◆ **To do**
Copy each of the following entries character for character, with no changes.

◆ **Input for this task**
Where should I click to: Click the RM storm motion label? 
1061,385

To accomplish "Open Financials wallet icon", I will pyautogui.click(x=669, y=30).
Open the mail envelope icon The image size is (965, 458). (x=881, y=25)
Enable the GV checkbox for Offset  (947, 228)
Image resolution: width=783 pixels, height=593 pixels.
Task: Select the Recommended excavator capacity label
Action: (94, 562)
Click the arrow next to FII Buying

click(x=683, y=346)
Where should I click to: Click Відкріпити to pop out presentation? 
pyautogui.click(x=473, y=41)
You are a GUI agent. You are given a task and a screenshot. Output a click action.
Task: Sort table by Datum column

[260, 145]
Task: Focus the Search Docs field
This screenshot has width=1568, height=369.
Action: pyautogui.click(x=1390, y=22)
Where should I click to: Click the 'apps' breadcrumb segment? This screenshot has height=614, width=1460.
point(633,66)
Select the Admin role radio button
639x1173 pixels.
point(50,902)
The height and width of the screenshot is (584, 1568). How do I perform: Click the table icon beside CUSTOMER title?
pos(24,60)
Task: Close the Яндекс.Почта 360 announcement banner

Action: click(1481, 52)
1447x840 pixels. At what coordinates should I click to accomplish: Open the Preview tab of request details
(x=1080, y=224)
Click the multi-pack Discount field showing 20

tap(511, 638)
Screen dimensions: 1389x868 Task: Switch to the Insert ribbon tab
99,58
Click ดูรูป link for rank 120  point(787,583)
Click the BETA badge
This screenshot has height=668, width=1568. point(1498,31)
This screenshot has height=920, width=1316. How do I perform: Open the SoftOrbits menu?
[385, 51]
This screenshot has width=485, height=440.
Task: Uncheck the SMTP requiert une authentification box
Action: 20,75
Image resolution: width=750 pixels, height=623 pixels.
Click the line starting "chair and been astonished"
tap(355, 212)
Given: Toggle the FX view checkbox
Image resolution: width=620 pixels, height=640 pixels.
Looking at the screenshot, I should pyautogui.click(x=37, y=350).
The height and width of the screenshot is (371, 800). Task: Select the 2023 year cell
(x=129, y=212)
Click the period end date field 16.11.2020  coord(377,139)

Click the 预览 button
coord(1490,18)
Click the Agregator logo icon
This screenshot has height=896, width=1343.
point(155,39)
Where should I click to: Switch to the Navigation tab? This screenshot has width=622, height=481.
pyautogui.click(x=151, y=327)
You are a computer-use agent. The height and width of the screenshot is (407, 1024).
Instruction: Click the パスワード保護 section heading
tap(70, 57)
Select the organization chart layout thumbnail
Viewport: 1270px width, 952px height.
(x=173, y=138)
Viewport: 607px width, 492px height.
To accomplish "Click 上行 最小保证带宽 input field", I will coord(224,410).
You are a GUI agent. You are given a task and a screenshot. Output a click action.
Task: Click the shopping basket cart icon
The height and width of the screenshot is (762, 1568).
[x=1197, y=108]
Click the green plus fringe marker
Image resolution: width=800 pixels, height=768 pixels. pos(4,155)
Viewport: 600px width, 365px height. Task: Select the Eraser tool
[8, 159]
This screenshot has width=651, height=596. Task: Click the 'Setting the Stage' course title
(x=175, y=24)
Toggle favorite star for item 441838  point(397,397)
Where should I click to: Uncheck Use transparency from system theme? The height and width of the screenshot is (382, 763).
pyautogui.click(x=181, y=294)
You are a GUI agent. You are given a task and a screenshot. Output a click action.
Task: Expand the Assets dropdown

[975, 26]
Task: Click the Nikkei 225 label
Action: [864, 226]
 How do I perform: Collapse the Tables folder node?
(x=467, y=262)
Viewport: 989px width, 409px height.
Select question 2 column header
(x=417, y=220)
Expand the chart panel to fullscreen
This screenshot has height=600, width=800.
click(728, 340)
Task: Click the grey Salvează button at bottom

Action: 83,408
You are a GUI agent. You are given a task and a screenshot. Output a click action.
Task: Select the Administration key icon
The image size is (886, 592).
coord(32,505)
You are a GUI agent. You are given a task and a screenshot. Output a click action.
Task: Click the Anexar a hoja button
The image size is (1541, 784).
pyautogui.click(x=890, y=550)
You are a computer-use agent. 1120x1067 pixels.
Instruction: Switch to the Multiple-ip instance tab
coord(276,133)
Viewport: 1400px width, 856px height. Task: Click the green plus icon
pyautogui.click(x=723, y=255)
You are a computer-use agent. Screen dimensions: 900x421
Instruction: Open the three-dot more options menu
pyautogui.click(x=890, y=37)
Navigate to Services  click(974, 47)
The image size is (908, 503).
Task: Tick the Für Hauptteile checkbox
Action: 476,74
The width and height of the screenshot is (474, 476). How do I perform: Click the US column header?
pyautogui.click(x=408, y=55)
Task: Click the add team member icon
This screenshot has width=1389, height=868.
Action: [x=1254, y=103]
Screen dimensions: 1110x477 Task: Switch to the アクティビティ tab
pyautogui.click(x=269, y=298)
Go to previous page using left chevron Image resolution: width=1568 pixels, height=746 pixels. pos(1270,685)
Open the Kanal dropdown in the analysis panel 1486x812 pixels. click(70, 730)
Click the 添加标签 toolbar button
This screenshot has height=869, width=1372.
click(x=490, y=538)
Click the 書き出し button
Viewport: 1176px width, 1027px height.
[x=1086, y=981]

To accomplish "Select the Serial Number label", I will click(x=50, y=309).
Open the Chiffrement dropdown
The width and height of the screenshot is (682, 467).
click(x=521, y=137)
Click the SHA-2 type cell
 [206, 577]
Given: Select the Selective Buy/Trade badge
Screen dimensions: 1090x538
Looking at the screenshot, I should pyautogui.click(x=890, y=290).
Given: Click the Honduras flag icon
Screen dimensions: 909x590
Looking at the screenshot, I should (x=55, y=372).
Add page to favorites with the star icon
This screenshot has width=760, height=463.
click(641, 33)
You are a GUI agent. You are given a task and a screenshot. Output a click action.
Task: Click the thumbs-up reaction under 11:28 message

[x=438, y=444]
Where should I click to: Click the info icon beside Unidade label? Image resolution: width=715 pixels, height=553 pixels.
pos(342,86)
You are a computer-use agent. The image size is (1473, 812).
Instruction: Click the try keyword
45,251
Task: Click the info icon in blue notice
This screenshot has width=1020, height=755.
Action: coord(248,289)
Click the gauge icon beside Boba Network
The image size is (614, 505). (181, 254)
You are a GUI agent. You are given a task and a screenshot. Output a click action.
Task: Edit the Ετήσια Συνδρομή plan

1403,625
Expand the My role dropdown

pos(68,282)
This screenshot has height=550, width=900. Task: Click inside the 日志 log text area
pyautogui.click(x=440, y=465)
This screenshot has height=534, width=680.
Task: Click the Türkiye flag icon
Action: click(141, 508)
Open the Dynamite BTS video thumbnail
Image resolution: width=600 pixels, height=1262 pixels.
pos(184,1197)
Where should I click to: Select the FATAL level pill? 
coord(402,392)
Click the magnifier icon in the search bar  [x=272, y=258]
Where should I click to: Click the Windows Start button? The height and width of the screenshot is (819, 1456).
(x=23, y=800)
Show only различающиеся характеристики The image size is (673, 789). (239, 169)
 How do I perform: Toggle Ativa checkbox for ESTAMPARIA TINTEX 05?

◆ **Solution**
Where should I click to: Click the RM storm motion label? 
1061,385

To accomplish "Open Financials wallet icon", I will pyautogui.click(x=669, y=30).
Open the mail envelope icon The image size is (965, 458). (x=881, y=25)
Enable the GV checkbox for Offset  (947, 228)
Image resolution: width=783 pixels, height=593 pixels.
Task: Select the Recommended excavator capacity label
Action: (94, 562)
Click the arrow next to FII Buying

click(x=683, y=346)
Where should I click to: Click Відкріпити to pop out presentation? 
pyautogui.click(x=473, y=41)
You are a GUI agent. You are given a task and a screenshot. Output a click action.
Task: Sort table by Datum column

[260, 145]
Task: Focus the Search Docs field
This screenshot has width=1568, height=369.
Action: pyautogui.click(x=1390, y=22)
Where should I click to: Click the 'apps' breadcrumb segment? This screenshot has height=614, width=1460.
point(633,66)
Select the Admin role radio button
639x1173 pixels.
point(50,902)
The height and width of the screenshot is (584, 1568). How do I perform: Click the table icon beside CUSTOMER title?
pos(24,60)
Task: Close the Яндекс.Почта 360 announcement banner

Action: click(1481, 52)
1447x840 pixels. At what coordinates should I click to accomplish: Open the Preview tab of request details
(x=1080, y=224)
Click the multi-pack Discount field showing 20

tap(511, 638)
Screen dimensions: 1389x868 Task: Switch to the Insert ribbon tab
99,58
Click ดูรูป link for rank 120  point(787,583)
Click the BETA badge
This screenshot has height=668, width=1568. point(1498,31)
This screenshot has height=920, width=1316. How do I perform: Open the SoftOrbits menu?
[385, 51]
This screenshot has width=485, height=440.
Task: Uncheck the SMTP requiert une authentification box
Action: 20,75
Image resolution: width=750 pixels, height=623 pixels.
Click the line starting "chair and been astonished"
tap(355, 212)
Given: Toggle the FX view checkbox
Image resolution: width=620 pixels, height=640 pixels.
Looking at the screenshot, I should pyautogui.click(x=37, y=350).
The height and width of the screenshot is (371, 800). Task: Select the 2023 year cell
(x=129, y=212)
Click the period end date field 16.11.2020  coord(377,139)

Click the 预览 button
coord(1490,18)
Click the Agregator logo icon
This screenshot has height=896, width=1343.
point(155,39)
Where should I click to: Switch to the Navigation tab? This screenshot has width=622, height=481.
pyautogui.click(x=151, y=327)
You are a computer-use agent. The height and width of the screenshot is (407, 1024).
Instruction: Click the パスワード保護 section heading
tap(70, 57)
Select the organization chart layout thumbnail
Viewport: 1270px width, 952px height.
(x=173, y=138)
Viewport: 607px width, 492px height.
To accomplish "Click 上行 最小保证带宽 input field", I will coord(224,410).
You are a GUI agent. You are given a task and a screenshot. Output a click action.
Task: Click the shopping basket cart icon
The height and width of the screenshot is (762, 1568).
[x=1197, y=108]
Click the green plus fringe marker
Image resolution: width=800 pixels, height=768 pixels. pos(4,155)
Viewport: 600px width, 365px height. Task: Select the Eraser tool
[8, 159]
This screenshot has width=651, height=596. Task: Click the 'Setting the Stage' course title
(x=175, y=24)
Toggle favorite star for item 441838  point(397,397)
Where should I click to: Uncheck Use transparency from system theme? The height and width of the screenshot is (382, 763).
pyautogui.click(x=181, y=294)
You are a GUI agent. You are given a task and a screenshot. Output a click action.
Task: Expand the Assets dropdown

[975, 26]
Task: Click the Nikkei 225 label
Action: [864, 226]
 How do I perform: Collapse the Tables folder node?
(x=467, y=262)
Viewport: 989px width, 409px height.
Select question 2 column header
(x=417, y=220)
Expand the chart panel to fullscreen
This screenshot has height=600, width=800.
click(728, 340)
Task: Click the grey Salvează button at bottom

Action: 83,408
You are a GUI agent. You are given a task and a screenshot. Output a click action.
Task: Select the Administration key icon
The image size is (886, 592).
coord(32,505)
You are a GUI agent. You are given a task and a screenshot. Output a click action.
Task: Click the Anexar a hoja button
The image size is (1541, 784).
pyautogui.click(x=890, y=550)
You are a computer-use agent. 1120x1067 pixels.
Instruction: Switch to the Multiple-ip instance tab
coord(276,133)
Viewport: 1400px width, 856px height. Task: Click the green plus icon
pyautogui.click(x=723, y=255)
You are a computer-use agent. Screen dimensions: 900x421
Instruction: Open the three-dot more options menu
pyautogui.click(x=890, y=37)
Navigate to Services  click(974, 47)
The image size is (908, 503).
Task: Tick the Für Hauptteile checkbox
Action: 476,74
The width and height of the screenshot is (474, 476). How do I perform: Click the US column header?
pyautogui.click(x=408, y=55)
Task: Click the add team member icon
This screenshot has width=1389, height=868.
Action: [x=1254, y=103]
Screen dimensions: 1110x477 Task: Switch to the アクティビティ tab
pyautogui.click(x=269, y=298)
Go to previous page using left chevron Image resolution: width=1568 pixels, height=746 pixels. pos(1270,685)
Open the Kanal dropdown in the analysis panel 1486x812 pixels. click(70, 730)
Click the 添加标签 toolbar button
This screenshot has height=869, width=1372.
click(x=490, y=538)
Click the 書き出し button
Viewport: 1176px width, 1027px height.
[x=1086, y=981]

To accomplish "Select the Serial Number label", I will click(x=50, y=309).
Open the Chiffrement dropdown
The width and height of the screenshot is (682, 467).
click(x=521, y=137)
Click the SHA-2 type cell
 [206, 577]
Given: Select the Selective Buy/Trade badge
Screen dimensions: 1090x538
Looking at the screenshot, I should pyautogui.click(x=890, y=290).
Given: Click the Honduras flag icon
Screen dimensions: 909x590
Looking at the screenshot, I should (x=55, y=372).
Add page to favorites with the star icon
This screenshot has width=760, height=463.
click(641, 33)
You are a GUI agent. You are given a task and a screenshot. Output a click action.
Task: Click the thumbs-up reaction under 11:28 message

[x=438, y=444]
Where should I click to: Click the info icon beside Unidade label? Image resolution: width=715 pixels, height=553 pixels.
pos(342,86)
You are a computer-use agent. The image size is (1473, 812).
Instruction: Click the try keyword
45,251
Task: Click the info icon in blue notice
This screenshot has width=1020, height=755.
Action: coord(248,289)
Click the gauge icon beside Boba Network
The image size is (614, 505). (181, 254)
You are a GUI agent. You are given a task and a screenshot. Output a click action.
Task: Edit the Ετήσια Συνδρομή plan

1403,625
Expand the My role dropdown

pos(68,282)
This screenshot has height=550, width=900. Task: Click inside the 日志 log text area
pyautogui.click(x=440, y=465)
This screenshot has height=534, width=680.
Task: Click the Türkiye flag icon
Action: click(141, 508)
Open the Dynamite BTS video thumbnail
Image resolution: width=600 pixels, height=1262 pixels.
pos(184,1197)
Where should I click to: Select the FATAL level pill? 
coord(402,392)
Click the magnifier icon in the search bar  [x=272, y=258]
Where should I click to: Click the Windows Start button? The height and width of the screenshot is (819, 1456).
(x=23, y=800)
Show only различающиеся характеристики The image size is (673, 789). (239, 169)
 How do I perform: Toggle Ativa checkbox for ESTAMPARIA TINTEX 05?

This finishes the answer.